Requirements and motivation:

After we began to actively develop the ZFS storage in EVE, our users had a requirement in functionality for working
with snapshots, namely, at the moment we want to have support for the following functionality:

  1. Should be able to provide an ability to snapshot a storage volume and store the snapshot locally;
  2. Should be able to create multiple snapshots of each volume;
  3. Should be able to rollback any volume to a given snapshot (without causing data corruption);

EVE doesn't need to transfer the snapshot out of the local storage on the other device.
All external backup and restores should be done as part of application data backup by a 3rd party or by cluster storage.

Snapshots are not backups

It is important to clarify, that while snapshots are providing time machine capabilities, it is not a backup alternative.
Similarly, a raid is not a backup. If the disk is broken, or the whole node gets in the fire/flood/tornado/etc, all the data,
including every snapshot is gone.

Furthermore, an application (e.g. a database), knows better how to backup itself more efficiently. Such backup usually
would take much less disk space, as it does not contain the application itself. And generally uploading these backups
to a cloud (e.g. s3) is a better disaster recovery strategy.

Snapshots, on the other hand, are a perfect first-line defense. If something is going wrong in the application, it is very
easy to rollback the whole system to an earlier state.

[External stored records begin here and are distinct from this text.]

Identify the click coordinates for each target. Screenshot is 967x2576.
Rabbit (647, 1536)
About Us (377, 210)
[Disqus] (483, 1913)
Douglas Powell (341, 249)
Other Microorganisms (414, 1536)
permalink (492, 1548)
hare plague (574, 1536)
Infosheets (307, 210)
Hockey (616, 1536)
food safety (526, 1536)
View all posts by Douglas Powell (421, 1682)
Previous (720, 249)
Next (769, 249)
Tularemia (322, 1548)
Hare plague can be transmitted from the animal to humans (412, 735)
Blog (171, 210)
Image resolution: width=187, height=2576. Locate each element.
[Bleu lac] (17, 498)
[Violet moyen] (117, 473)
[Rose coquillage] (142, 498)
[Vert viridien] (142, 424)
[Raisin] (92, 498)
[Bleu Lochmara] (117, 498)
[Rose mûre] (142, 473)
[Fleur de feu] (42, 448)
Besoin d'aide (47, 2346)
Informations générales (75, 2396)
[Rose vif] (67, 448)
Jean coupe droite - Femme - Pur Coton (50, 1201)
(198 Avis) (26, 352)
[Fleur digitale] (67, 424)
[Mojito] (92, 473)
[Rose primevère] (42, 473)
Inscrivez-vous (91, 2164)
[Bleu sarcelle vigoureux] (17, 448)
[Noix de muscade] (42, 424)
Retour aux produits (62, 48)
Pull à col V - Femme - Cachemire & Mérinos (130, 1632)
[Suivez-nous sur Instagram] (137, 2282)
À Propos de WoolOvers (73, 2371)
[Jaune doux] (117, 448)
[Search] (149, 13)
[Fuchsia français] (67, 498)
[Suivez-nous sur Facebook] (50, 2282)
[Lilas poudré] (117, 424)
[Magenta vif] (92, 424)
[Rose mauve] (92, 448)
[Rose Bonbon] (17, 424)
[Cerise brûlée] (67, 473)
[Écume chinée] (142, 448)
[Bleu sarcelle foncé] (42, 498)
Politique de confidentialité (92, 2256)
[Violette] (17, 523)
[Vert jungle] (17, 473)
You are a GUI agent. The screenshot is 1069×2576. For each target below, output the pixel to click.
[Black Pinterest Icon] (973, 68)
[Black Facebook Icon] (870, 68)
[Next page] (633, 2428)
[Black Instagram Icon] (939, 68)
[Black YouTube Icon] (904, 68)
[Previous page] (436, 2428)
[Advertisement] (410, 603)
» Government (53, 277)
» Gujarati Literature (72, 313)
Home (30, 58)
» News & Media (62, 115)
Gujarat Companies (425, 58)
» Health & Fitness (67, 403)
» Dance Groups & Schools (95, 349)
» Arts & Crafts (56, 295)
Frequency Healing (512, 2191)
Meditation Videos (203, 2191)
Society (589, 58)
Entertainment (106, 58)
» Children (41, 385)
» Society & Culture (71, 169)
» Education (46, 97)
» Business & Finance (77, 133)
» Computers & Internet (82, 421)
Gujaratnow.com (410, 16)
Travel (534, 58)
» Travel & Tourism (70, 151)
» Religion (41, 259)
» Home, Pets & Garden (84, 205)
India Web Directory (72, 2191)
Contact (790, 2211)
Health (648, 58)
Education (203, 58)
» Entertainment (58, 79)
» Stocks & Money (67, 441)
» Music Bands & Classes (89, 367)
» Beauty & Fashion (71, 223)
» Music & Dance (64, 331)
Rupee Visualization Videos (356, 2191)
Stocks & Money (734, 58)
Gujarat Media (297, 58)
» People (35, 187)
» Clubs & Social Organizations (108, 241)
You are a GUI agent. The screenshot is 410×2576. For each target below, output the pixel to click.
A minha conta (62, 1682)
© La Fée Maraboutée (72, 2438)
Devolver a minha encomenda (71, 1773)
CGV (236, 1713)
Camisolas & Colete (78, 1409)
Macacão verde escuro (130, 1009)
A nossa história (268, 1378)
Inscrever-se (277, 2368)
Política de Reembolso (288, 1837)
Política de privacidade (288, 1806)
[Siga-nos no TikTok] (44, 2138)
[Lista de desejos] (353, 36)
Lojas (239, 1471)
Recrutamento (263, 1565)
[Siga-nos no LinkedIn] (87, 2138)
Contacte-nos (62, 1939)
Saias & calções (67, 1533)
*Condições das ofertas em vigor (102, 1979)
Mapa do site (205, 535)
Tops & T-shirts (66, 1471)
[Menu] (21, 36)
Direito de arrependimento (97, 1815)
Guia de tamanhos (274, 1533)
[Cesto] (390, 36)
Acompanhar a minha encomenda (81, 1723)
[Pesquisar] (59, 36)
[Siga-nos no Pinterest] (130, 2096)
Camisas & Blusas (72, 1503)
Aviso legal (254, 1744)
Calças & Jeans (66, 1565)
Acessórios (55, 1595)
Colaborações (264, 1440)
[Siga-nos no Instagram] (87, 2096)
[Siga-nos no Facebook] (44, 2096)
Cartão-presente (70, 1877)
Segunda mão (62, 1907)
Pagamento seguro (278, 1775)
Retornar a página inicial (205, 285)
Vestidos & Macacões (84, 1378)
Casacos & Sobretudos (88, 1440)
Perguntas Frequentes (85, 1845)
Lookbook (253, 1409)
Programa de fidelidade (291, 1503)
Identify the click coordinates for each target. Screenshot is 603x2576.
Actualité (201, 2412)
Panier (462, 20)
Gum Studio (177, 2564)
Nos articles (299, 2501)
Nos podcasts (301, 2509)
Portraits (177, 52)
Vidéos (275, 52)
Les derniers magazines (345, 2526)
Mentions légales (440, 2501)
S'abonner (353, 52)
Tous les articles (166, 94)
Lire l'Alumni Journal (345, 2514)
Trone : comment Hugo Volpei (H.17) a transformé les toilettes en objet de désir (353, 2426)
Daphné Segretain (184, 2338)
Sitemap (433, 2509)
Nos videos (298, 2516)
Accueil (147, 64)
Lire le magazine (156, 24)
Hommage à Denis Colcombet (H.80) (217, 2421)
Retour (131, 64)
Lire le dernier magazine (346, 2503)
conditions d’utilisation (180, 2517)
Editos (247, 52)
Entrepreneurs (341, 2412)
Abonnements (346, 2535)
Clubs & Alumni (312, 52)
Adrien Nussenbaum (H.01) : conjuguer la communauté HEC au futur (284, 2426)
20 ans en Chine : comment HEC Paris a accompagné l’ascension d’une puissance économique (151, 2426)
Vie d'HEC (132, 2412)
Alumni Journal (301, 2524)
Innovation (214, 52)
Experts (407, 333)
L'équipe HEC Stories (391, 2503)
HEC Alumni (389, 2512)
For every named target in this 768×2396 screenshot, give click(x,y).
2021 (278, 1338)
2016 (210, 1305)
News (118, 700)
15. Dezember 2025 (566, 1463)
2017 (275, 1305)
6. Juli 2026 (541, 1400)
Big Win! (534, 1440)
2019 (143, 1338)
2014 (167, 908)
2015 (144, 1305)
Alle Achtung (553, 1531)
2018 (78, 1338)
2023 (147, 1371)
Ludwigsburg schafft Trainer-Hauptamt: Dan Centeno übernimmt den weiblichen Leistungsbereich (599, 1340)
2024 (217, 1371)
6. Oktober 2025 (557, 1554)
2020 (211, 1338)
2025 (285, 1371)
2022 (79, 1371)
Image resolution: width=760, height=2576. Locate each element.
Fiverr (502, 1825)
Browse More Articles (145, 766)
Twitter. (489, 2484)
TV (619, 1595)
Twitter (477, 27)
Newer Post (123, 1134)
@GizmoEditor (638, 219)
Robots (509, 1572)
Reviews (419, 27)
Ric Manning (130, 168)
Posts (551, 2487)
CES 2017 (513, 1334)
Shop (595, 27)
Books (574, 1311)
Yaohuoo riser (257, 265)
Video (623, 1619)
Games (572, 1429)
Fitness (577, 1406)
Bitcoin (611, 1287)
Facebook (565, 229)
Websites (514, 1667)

To summarize, we want to be communicated to users that snapshots do not qualify as a disaster recovery strategy.
But they are a good addition to an existing strategy.

Possible user stories

Cases that do not require consistency with applications:

  1. Creating a snapshot immediately after creating a logical volume and before the first launch of the application.
    This will allow us to reset the virtual machine to its initial state without recreating the logical volume (We are now
    recreating the logical volumes). Basically, it just simplifies the current process in EVE to clear the logical volume
    for the VM without adding anything new.
  2. Creating/rollback a snapshot when the application is turned off. This is considered as a basic capability that does not
    need to be consistent with applications. Can be used as a checkpoint that does not imply conflicts with rollback when
    the VM is powered off. User story for this case can be anything, such as rollback a logical volume to state N after
    an unsuccessful update.

Cases where application consistency is needed (Main query):

As administrator:

  1. I need to be able to create a snapshot of the logical volume where stored database N and used by application N,
    for example before important updates once a week.
  2. I need to be able to rollback to snapshot N if something went wrong and, for example, data was corrupted in
    the database after the actions of user X.
  3. I would like to be able to get information about snapshots on the controller, for example, to understand the space
    occupied by snapshots and their status.
  4. I need to be able to manage snapshots through the controller (create/delete/rollback). For example, EVE has run out
    of space or is not enough to create a new VM. Thus, as an administrator, I can delete the old snapshot via controller
    that I no longer need, thereby freeing up space for the new VM.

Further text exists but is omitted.